YOUR ASSIGNMENT:
Search the listing below for the string "width" and show each line that contains it.

[Opening EXERCISE INPUTS section]

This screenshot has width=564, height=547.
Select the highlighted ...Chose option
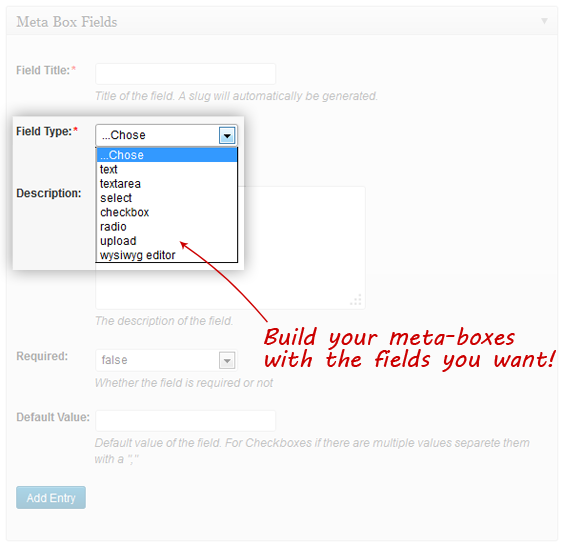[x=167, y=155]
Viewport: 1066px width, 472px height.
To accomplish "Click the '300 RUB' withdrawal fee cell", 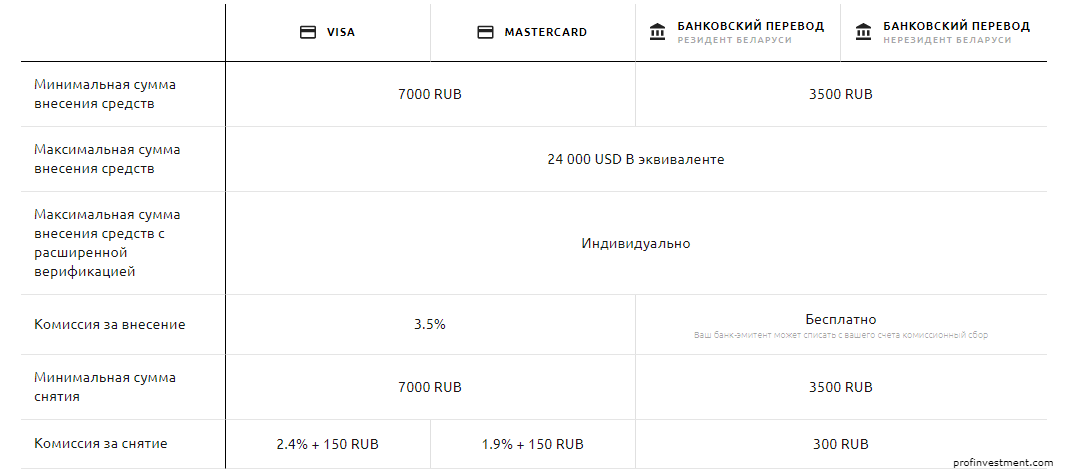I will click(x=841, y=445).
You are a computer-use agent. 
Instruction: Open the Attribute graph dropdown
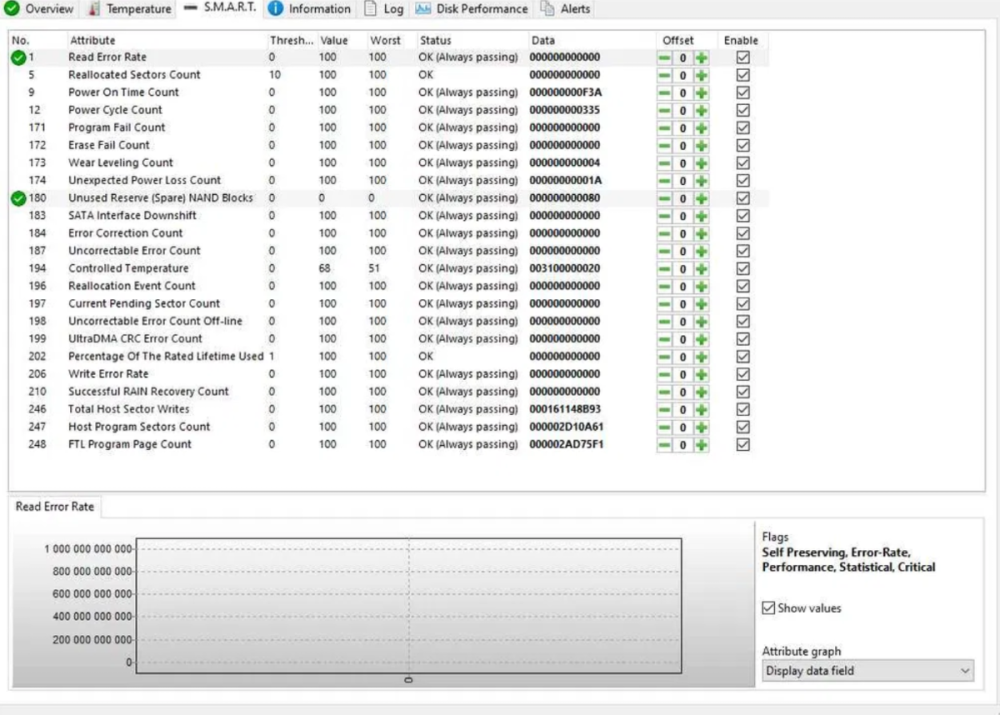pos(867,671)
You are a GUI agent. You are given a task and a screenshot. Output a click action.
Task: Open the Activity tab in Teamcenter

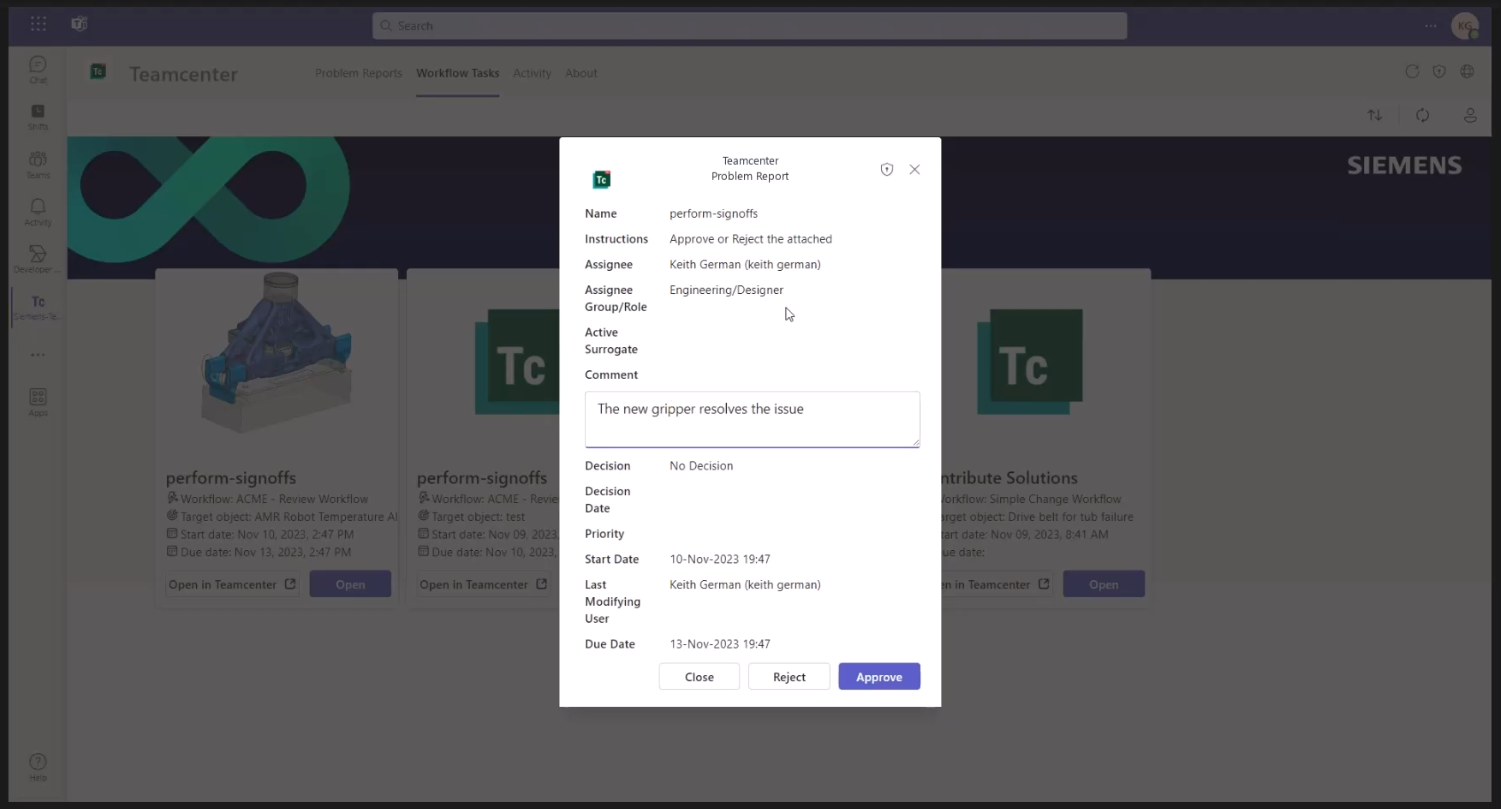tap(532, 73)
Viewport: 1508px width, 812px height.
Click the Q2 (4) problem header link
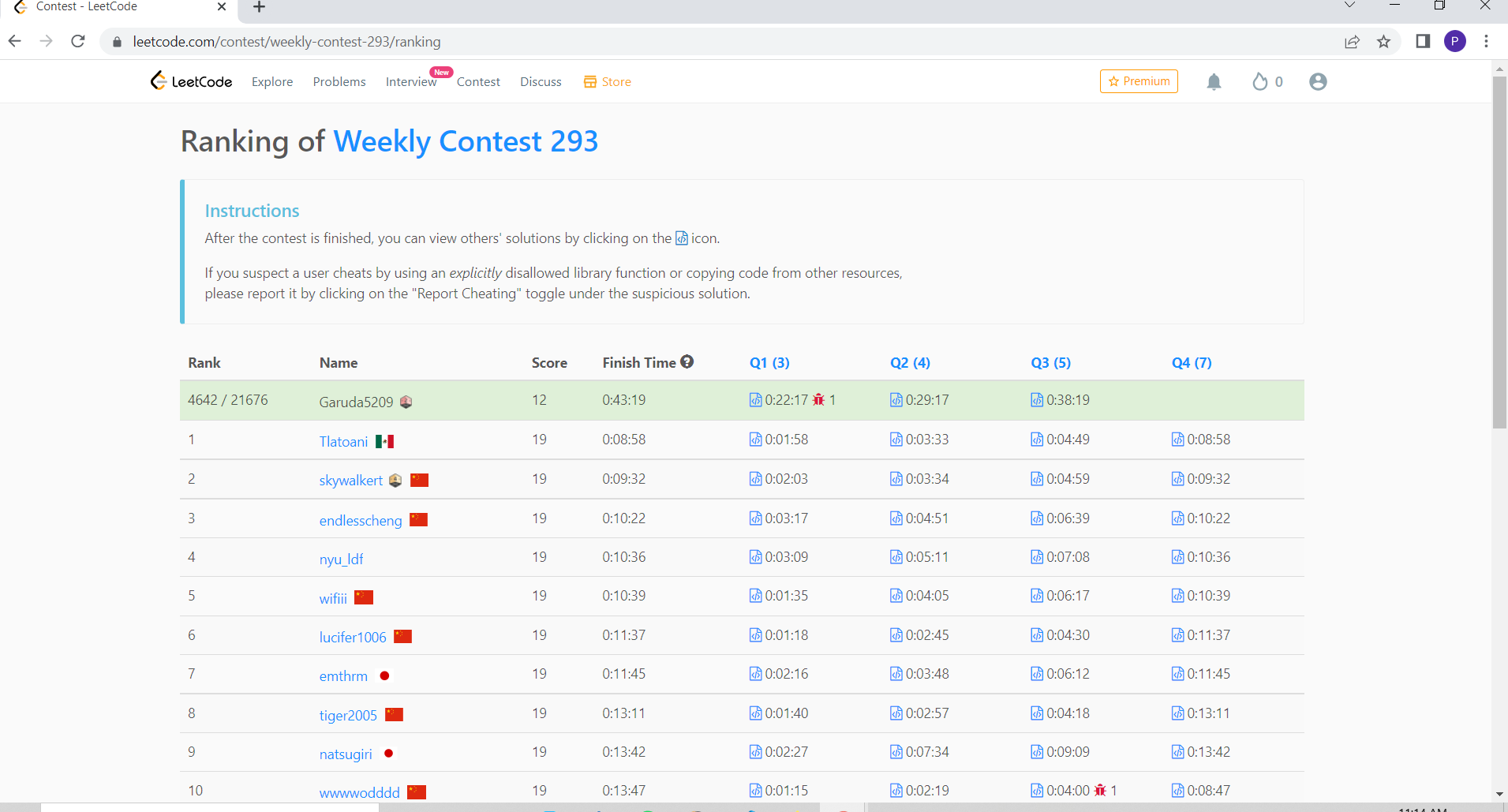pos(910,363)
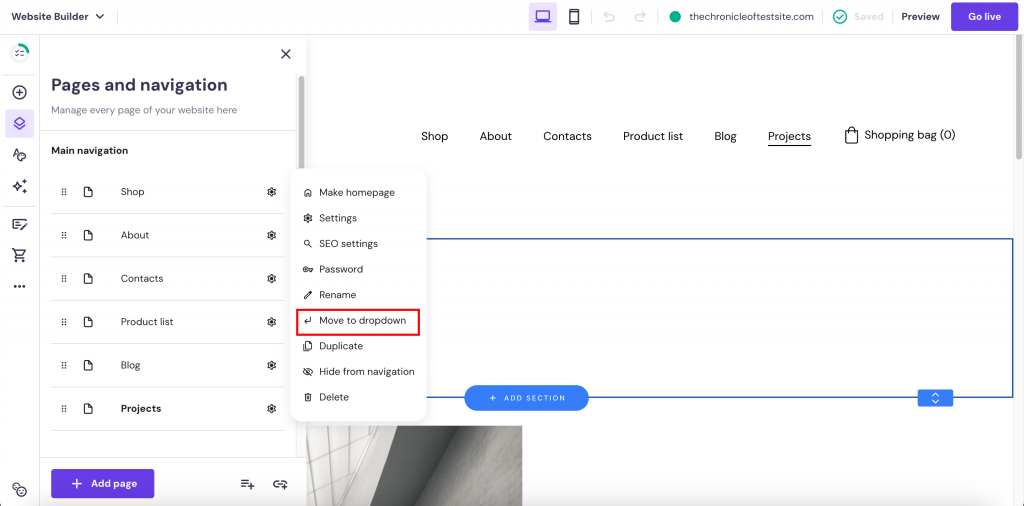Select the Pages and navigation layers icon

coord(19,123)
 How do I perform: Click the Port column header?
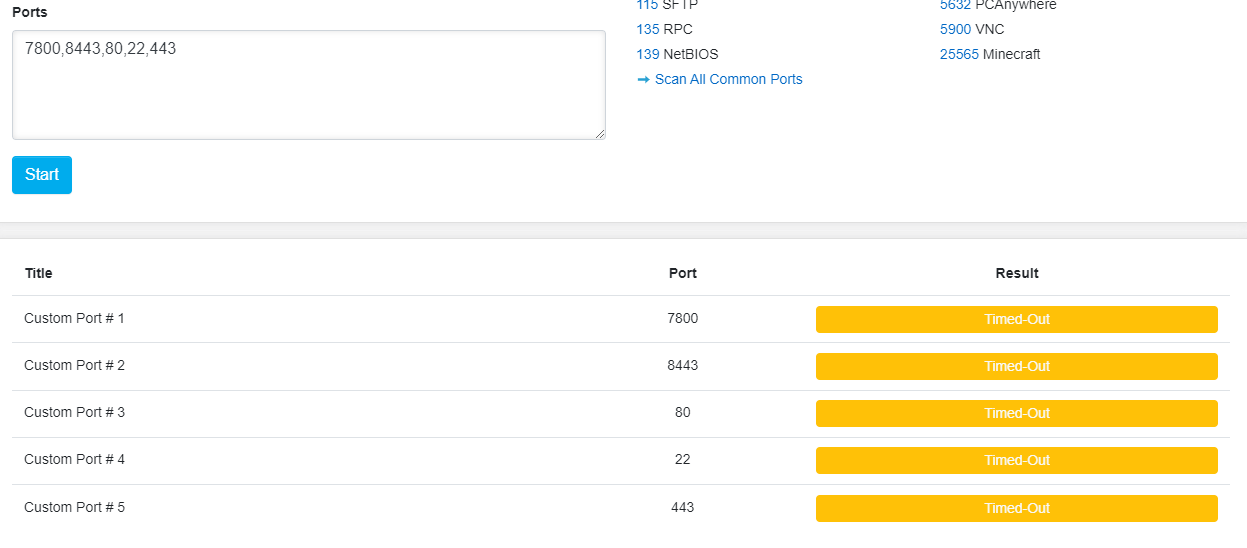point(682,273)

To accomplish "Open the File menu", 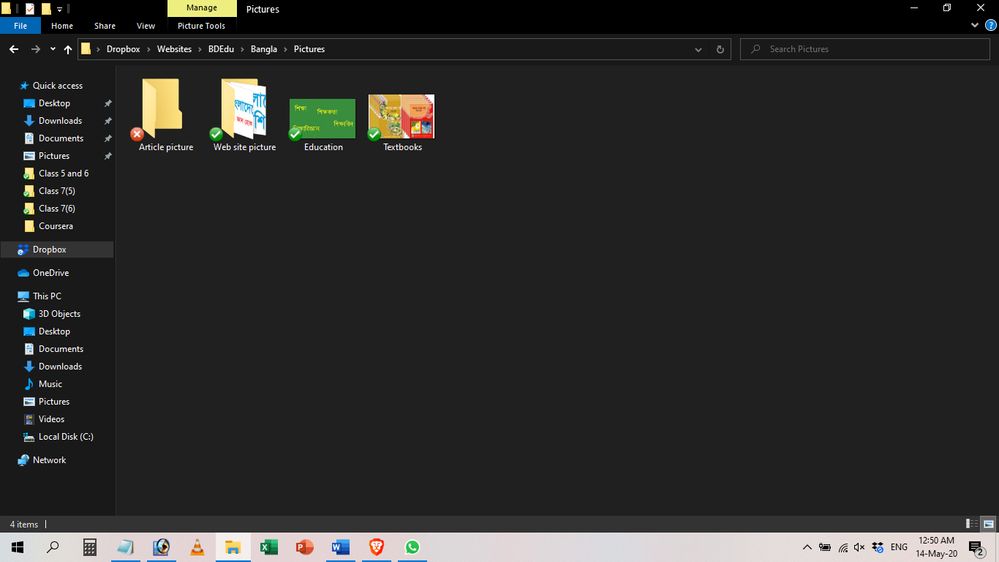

[Closing EXERCISE INPUTS section]

REPLY:
This screenshot has width=564, height=547.
Viewport: 1066px width, 472px height.
Viewport: 1508px width, 812px height.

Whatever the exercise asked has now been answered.